Types of Red Hot Poker
- 'Red Hot Popsicle': One of the 'Popsicle' series of cultivars; a dwarf variety that grows to two feet tall (with flower) and 18 inches wide with red flowers.
- 'Pineapple Popsicle': Same as the above variety, with yellow flowers.
- 'Mango Popsicle': Also same as the above varieties, with orange flowers.
- 'Ice Queen': Lime-yellow to light-yellow flowers (sometimes described as white); grows four feet tall (with flower) and two feet wide
- 'Lady Luck': An unusually tall variety that grows about five feet tall and about three feet wide with white flowers.
When flowers begin to fade, simply cut them away from the stem with a sharp pair of garden shears. Cut them about one half inch below the flowers.
Propagating Red Hot Poker
Red hot poker plants can be propagated by division or seeds. To divide, simply lift the plants from the ground and tease the clumps apart with your fingers. They can be replanted immediately.
How to Grow Red Hot Poker Plants From Seed
The entire flower of the red hot poker is filled with seeds. Cut the flower heads as they begin to fade and let them dry thoroughly for at least 24 hours. Break open the florets and let the seeds drop into a container. Place the seeds in the refrigerator for one month.
Sow the seeds indoors about six to eight weeks before you intend to plant them in the ground. Use pots that are several inches deep, as red hot poker plants form a long taproot. Keep them in good quality potting soil, keep that soil moist, and keep the temperature between 70 and 75 degrees Fahrenheit.
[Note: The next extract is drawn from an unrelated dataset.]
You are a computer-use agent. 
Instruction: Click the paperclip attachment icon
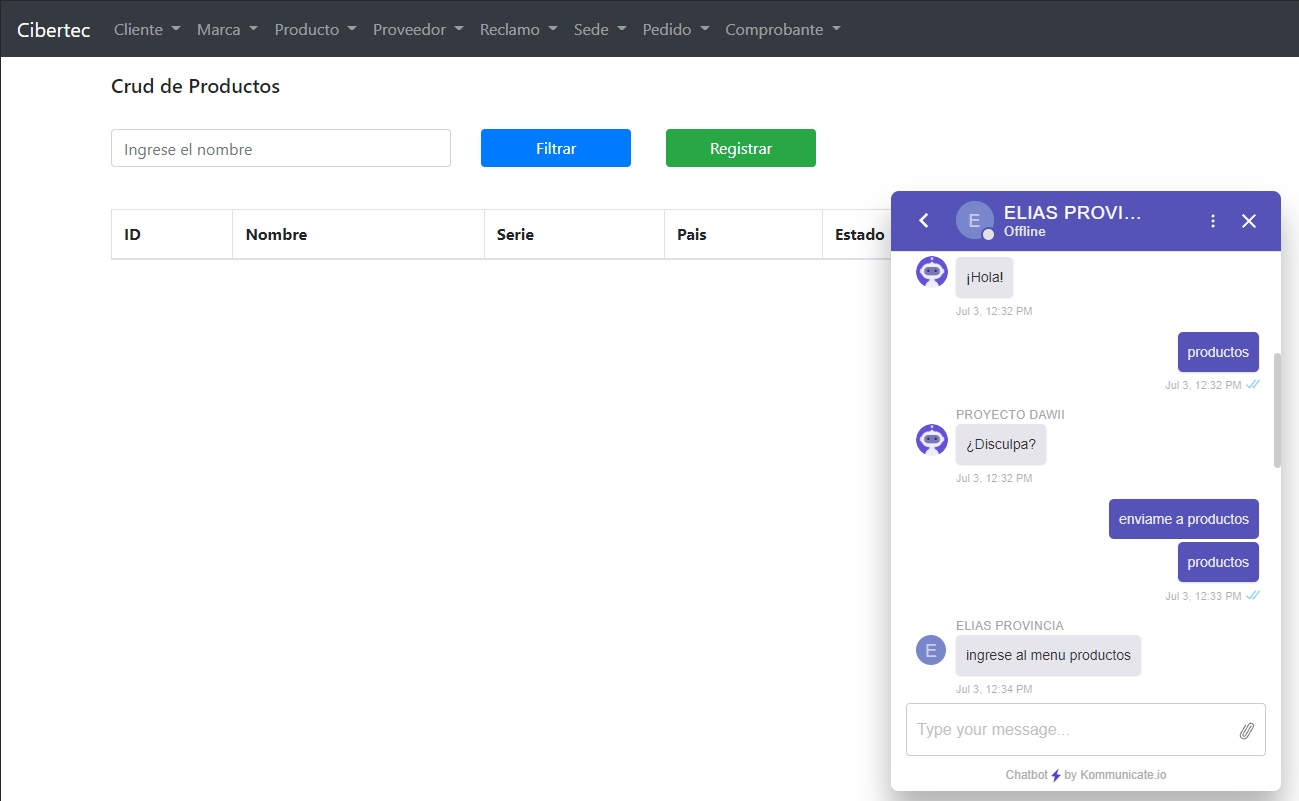click(1246, 730)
Plants should germinate within 28 days or so.
In warmer areas, you can sow the seeds directly into the garden.
Protecting red hot poker plants for the winter is simple; in colder climates, simply cover the plants with an insulating layer of mulch. Remove the mulch when spring rolls around.
Common Pests and Plant Diseases
Thrips may appear in some areas for red hot poker plants, though the genus experiences no other significant pest or disease problems.
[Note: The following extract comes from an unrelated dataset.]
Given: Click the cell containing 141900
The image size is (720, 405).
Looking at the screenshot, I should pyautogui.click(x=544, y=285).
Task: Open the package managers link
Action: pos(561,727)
How to Get Red Hot Poker to Bloom
If your plant is not blooming, consider where it's planted. Remember that full sun is necessary; have other plants grown enough that they now create shade? Look at the crown of the plant as well. It should be buried no more than three inches deep in the soil.
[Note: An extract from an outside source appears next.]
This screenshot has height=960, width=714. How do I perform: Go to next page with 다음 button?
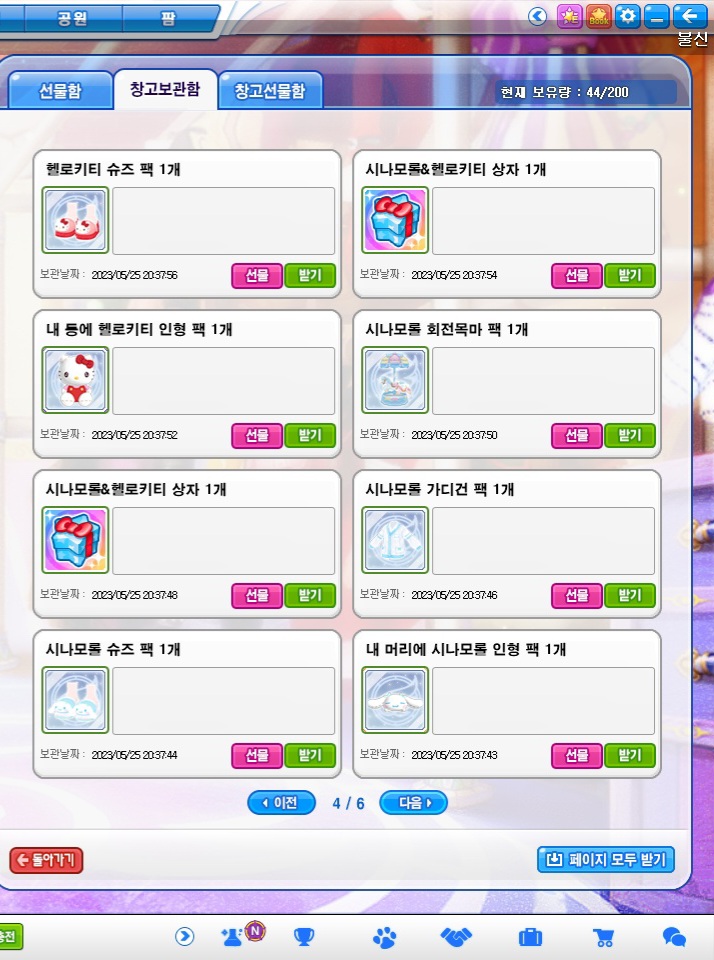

Remove all foliage down to the base of the plant in the fall. It should bloom in the spring. If not, it's time to dig up the plant and divide the clumps to give it more room to grow.
What are alternatives to red hot poker plants?
Gaillardia, also known as blanket flower, is a great alternative to red hot poker, especially in areas where red hot poker is considered invasive.
Can red hot poker grow indoors?
Dwarf varieties of red hot poker can be grown indoors. Keep in mind that these plants will need regular division to stay healthy in pots, and you might not get as many blooms as you would if the plant were outdoors.
How long can red hot poker live?
This plant needs to be divided every few years, extending its lifespan by avoiding overcrowding.